[Цитируемый отрывок]:

####

Главной причиной победы большевиков в Октябрьской революции было легкомыслие Керенского и всего Временного правительства, которые совершенно не готовились сопротивляться захвату власти, хотя его планов Ленин ничуть не скрывал. Как накануне июльского мятежа большевиков, так и накануне Октября, Керенский сделал все от него зависящее, чтобы в районе столицы не было верных правительству, дисциплинированных войск. И в октябре председатель Временного правительства упорно придерживался взгляда о необходимости отправки на фронт всех лучших войск – формулы объявленной им еще на Первом Всероссийском съезде советов в июне 1917 года. Вопрос своевременного подвоза верных правительству войск был решающим в дни большевицкого переворота. Ввиду того, что Ленин в резолюции заседания ЦК 10 октября лживо пишет о «подвозе к Питеру казаков», остановимся кратко на действительном положении в сентябре-октябре 1917 года в окрестностях Петрограда.

 

Тайны Октябрьской революции 1917. Правда и вымысел

 

Генерал Краснов в своих воспоминаниях рассказывает, что после того, как участвовавший в так называемом Корниловском мятеже генерал Крымов застрелился в результате разговора с Керенским, он принял командование двинутым тогда к Петрограду 3-м Конным корпусом. Краснову удалось привести корпус в порядок, и его дисциплинированные части были расположены в окрестностях столицы. 16 сентября генерал Краснов подал в штаб округа доклад, в котором указывал на необходимость замены некоторых частей корпуса и отправки домой разложившихся 1-го, 4-го и 14-го казачьих полков, простоявших в столице весь 1917 год. Реорганизованный 3-й Конный корпус (в его составе была и патриотически настроенная 1-я Донская дивизия, чьи подразделения приняли участие в наступлении на Петроград после 25 октября) должен был оставаться в ближайших окрестностях столицы «для поддержки правительства и обеспечения правильных и спокойных выборов в Учредительное собрание и самой работы Учредительного собрания»[1]. Но Керенский не обратил внимания на этот доклад. Он даже ни разу не встретился с командиром корпуса. Более того, как бы в ответ на доклад, было получено приказание отвести корпус за Псков, в Остров, в расположение пробольшевиченного штаба Северного фронта. Вблизи Петрограда верных Временному правительству войск не осталось.

####

[Что нужно сделать]:
1. Выпишите из отрывка об Октябрьской революции все воинские соединения и части, при названии которых указан порядковый номер.
2. Напишите продолжение отрывка об Октябрьской революции, начиная сразу после его последнего предложения.

[Выдержка из материала]:
####

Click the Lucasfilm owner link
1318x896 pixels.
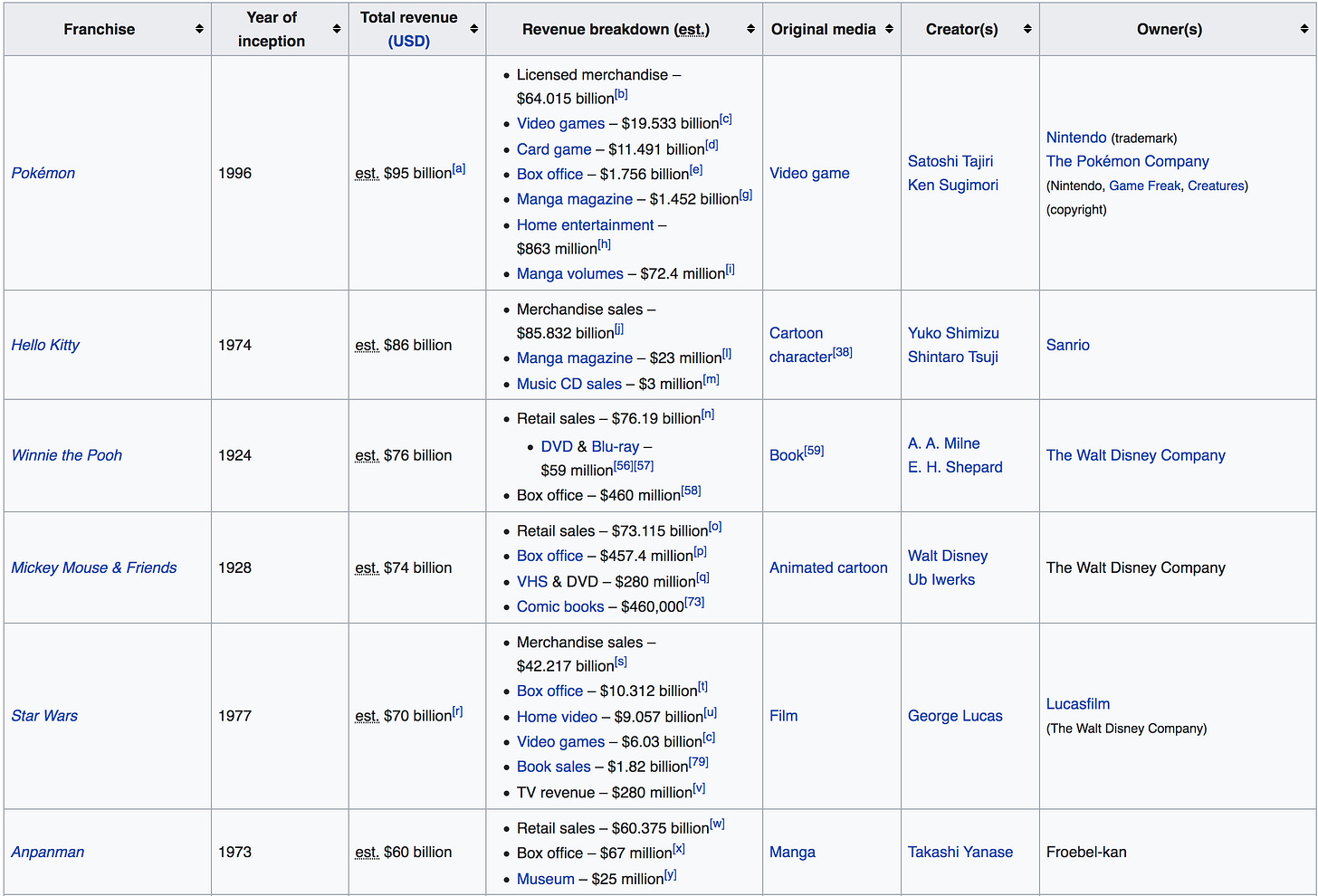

####

[Итоговые ответы]:
1. 3-й Конный корпус; 1-й казачий полк; 4-й казачий полк; 14-й казачий полк; 1-я Донская дивизия.

2.
 

 

Проследим кратко дальнейшую историю 3-го Конного корпуса. В течение осени его по полкам и сотням раздергали на громадное пространство от Ревеля до Витебска, Новгорода, Боровичей. А 25 октября, когда при штабе корпуса в Острове оставалось едва полтора десятка слабых сотен, пришла телеграмма, требующая срочной отправки корпуса под Петроград. Телеграмма была подписана «Главковерх Керенский». На следующий день, вслед за телеграммой явился и сам Главковерх, чтобы с наличными силами немногим больше полка казаков начать вместе с Красновым наступление на Петроград.

Такова история этих частей осенью 1917 года. Временное правительство располагало на фронте еще и другими многочисленными войсками, в том числе ударниками, но его глава вплоть до кануна большевицкого восстания заботился лишь об одном – об отправке войск на фронт, веря, что после объявления генерала Корнилова «мятежником», его популярности вполне достаточно, чтобы раздавить большевицкое восстание. Он не заметил, что от этой былой популярности в октябре осталась одна лишь фикция.

Никто сколько-нибудь серьезно не готовился к подавлению большевицкого восстания, несмотря на то, что все знали о нем, как о решении. Вооруженные в дни борьбы Керенского с Корниловым отряды Красной гвардии спокойно обучались владеть оружием. Правда, они не составляли серьезной силы, особенно в случае необходимости наступления.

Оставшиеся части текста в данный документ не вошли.